▸ **THE EXERCISE**
Reproduce every one of the records below word for word, omitting the pictures.

▸ **SOURCE RECORDS**
------------------------------------
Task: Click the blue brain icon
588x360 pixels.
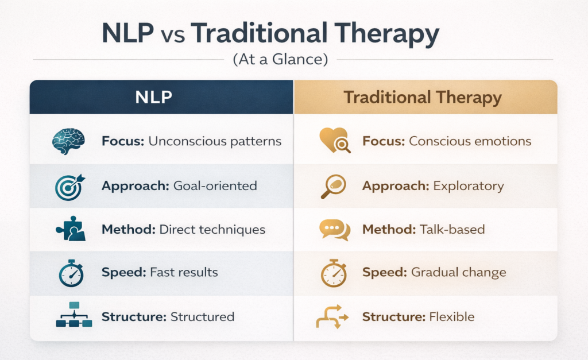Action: (x=68, y=141)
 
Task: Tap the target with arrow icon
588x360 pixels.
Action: (x=69, y=187)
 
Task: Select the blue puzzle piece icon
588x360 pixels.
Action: (x=69, y=230)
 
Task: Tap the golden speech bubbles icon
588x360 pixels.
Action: (x=334, y=230)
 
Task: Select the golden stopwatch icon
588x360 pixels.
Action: (x=334, y=273)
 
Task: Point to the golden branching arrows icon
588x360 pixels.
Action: (x=332, y=316)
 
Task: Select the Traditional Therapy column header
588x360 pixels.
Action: (x=423, y=97)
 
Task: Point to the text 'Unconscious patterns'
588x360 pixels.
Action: (x=215, y=141)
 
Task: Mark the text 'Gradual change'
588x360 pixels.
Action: (x=459, y=273)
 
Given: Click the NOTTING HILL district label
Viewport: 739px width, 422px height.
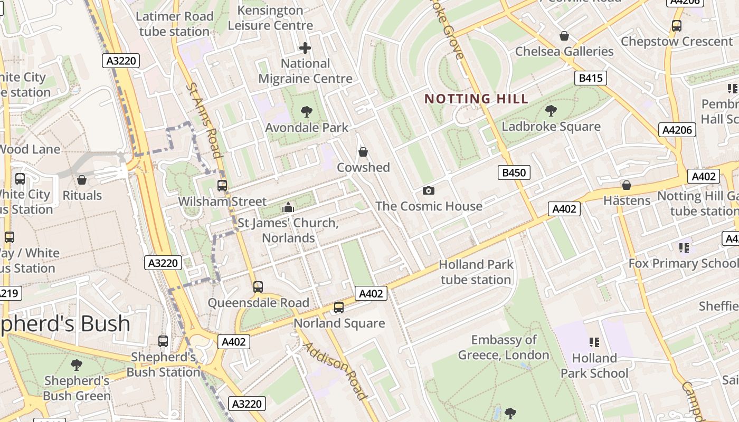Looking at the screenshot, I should [476, 99].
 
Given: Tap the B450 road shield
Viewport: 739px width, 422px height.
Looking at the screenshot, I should [514, 172].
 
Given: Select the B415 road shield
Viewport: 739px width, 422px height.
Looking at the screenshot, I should [590, 79].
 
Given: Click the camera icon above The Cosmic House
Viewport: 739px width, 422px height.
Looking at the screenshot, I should [429, 190].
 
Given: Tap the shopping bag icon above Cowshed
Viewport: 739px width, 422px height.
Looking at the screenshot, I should [363, 152].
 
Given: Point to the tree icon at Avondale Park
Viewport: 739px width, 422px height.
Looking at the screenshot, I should [306, 112].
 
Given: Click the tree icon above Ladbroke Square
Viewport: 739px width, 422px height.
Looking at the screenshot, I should [551, 111].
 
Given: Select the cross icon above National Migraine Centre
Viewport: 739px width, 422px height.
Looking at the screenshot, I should [305, 48].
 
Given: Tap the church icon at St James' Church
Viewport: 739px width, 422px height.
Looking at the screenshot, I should [288, 207].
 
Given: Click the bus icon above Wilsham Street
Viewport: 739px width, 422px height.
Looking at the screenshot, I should [222, 186].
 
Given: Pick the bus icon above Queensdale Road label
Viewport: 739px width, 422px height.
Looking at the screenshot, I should [258, 287].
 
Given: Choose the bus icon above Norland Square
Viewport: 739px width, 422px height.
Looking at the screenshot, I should [339, 308].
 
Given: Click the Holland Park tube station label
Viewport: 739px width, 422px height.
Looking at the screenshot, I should [476, 272].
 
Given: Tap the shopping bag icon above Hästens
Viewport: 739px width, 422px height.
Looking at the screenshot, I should [627, 185].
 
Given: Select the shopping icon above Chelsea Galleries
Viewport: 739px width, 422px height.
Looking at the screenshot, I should [564, 36].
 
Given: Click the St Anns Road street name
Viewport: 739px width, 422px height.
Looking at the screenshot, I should [203, 120].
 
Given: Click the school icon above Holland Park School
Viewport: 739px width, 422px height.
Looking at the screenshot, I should [594, 342].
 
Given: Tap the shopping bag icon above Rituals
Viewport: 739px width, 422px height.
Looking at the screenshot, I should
------------------------------------
▸ **FULL ANSWER**
Task: Click the blue brain icon
588x360 pixels.
Action: (x=68, y=141)
 
Task: Tap the target with arrow icon
588x360 pixels.
Action: (x=69, y=187)
 
Task: Select the blue puzzle piece icon
588x360 pixels.
Action: (x=69, y=230)
 
Task: Tap the golden speech bubbles icon
588x360 pixels.
Action: (x=334, y=230)
 
Task: Select the golden stopwatch icon
588x360 pixels.
Action: (x=334, y=273)
 
Task: Point to the golden branching arrows icon
588x360 pixels.
Action: (x=332, y=316)
 
Task: Select the Traditional Therapy column header
588x360 pixels.
Action: (x=423, y=97)
 
Task: Point to the text 'Unconscious patterns'
588x360 pixels.
Action: (x=215, y=141)
 
Task: Mark the text 'Gradual change'
588x360 pixels.
Action: (x=459, y=273)
 
Given: Click the NOTTING HILL district label
Viewport: 739px width, 422px height.
Looking at the screenshot, I should [476, 99].
 
Given: Tap the B450 road shield
Viewport: 739px width, 422px height.
Looking at the screenshot, I should [514, 172].
 
Given: Select the B415 road shield
Viewport: 739px width, 422px height.
Looking at the screenshot, I should [590, 79].
 
Given: Click the camera icon above The Cosmic House
Viewport: 739px width, 422px height.
Looking at the screenshot, I should [429, 190].
 
Given: Tap the shopping bag icon above Cowshed
Viewport: 739px width, 422px height.
Looking at the screenshot, I should [363, 152].
 
Given: Point to the tree icon at Avondale Park
Viewport: 739px width, 422px height.
Looking at the screenshot, I should [306, 112].
 
Given: Click the tree icon above Ladbroke Square
Viewport: 739px width, 422px height.
Looking at the screenshot, I should [551, 111].
 
Given: Select the cross icon above National Migraine Centre
Viewport: 739px width, 422px height.
Looking at the screenshot, I should [305, 48].
 
Given: Tap the church icon at St James' Church
Viewport: 739px width, 422px height.
Looking at the screenshot, I should [288, 207].
 
Given: Click the bus icon above Wilsham Street
Viewport: 739px width, 422px height.
Looking at the screenshot, I should [222, 186].
 
Given: Pick the bus icon above Queensdale Road label
Viewport: 739px width, 422px height.
Looking at the screenshot, I should [258, 287].
 
Given: Choose the bus icon above Norland Square
Viewport: 739px width, 422px height.
Looking at the screenshot, I should [339, 308].
 
Given: Click the Holland Park tube station label
Viewport: 739px width, 422px height.
Looking at the screenshot, I should [476, 272].
 
Given: Tap the shopping bag icon above Hästens
Viewport: 739px width, 422px height.
Looking at the screenshot, I should [627, 185].
 
Given: Select the shopping icon above Chelsea Galleries
Viewport: 739px width, 422px height.
Looking at the screenshot, I should [564, 36].
 
Given: Click the St Anns Road street name
Viewport: 739px width, 422px height.
Looking at the screenshot, I should [203, 120].
 
Given: Click the school icon above Holland Park School
Viewport: 739px width, 422px height.
Looking at the screenshot, I should [594, 342].
 
Given: Tap the shopping bag icon above Rituals
Viewport: 739px width, 422px height.
Looking at the screenshot, I should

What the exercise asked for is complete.